The configuration logic of submodule1 does not need to know its position
in the configuration hierarchy but only know "I have a config value with
key 'value0' and I have two subsubmodules.".

So far, so good, and this is what tamaya-functions'
section(stripKeys=true) function should do (I think).

The MappedConfiguration in tamaya-functions is somewhat useless in this
respect, though. The KeyMapper that is created by
ConfigurationFunctions.section() removes the given prefix from the key,
i.e. "module.submodule1.value0" becomes "value0".

MappedConfiguration.getProperties() creates a new Hashmap and for every
key in the base configuration, it adds keyMapper.addKey(originalKey).
So, the result of getProperties() will return a map with all the
prefixes in the keys removed.

MappedConfiguration.get(), on the other hand, takes the key argument,
calls keyMapper.mapKey() on it, thus removing the prefix, and then
passes it to the base configuration. This way, the MappedConfiguration
looks wether "value0" is in the base configuration. Furthermore, I have
to pass "module.submodule1.value0" to MappedConfiguration.get() in order
to look for "value0" in the base configuration.
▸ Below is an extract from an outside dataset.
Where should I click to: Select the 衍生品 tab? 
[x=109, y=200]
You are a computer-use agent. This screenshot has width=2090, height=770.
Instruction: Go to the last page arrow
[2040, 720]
My assumption would have been that MappedConfiguration.get(s) is
equivalent to MappedConfiguration.getProperties().get(s).

There are some things wrong in the way MappedConfiguration is designed
right now. The KeyMapper interface only has one method: mapKey(). As key
mapping is not always reversible (think of a key mapper that converts
all chars to uppercase), one function cannot be used for both,
converting base configuration keys to mapped keys and to convert mapped
keys from the user to base configuration keys. This is what the current
MappedConfiguration code tries and of course it fails at doing so.

Because we definitely need this feature (and we are currently using a
very bad workaround), I am willing to contribute to this module and make
it more useful. However, I want to be sure that I do it like it was
indented to be used and that you as maintainers and I as contributor
have agreed on an interface.

Just calling getProperties() every time get() is called will a) cause
the HashMap to always be regenerated (which is probably a good thing in
case the configuration changes at runtime) and b) make it necessary to
re-implement the type conversion logic again in MappedConfiguration.


Currently I don't have a really good solution to solve the problem but
that may also be due to my head still not working properly after I was
sick the past few days.
I hope I made the problem clear and I am open to any suggestion on a
proper solution. I will also try to figure something out once I can
think straight again.
I will also try to attent the hangout today.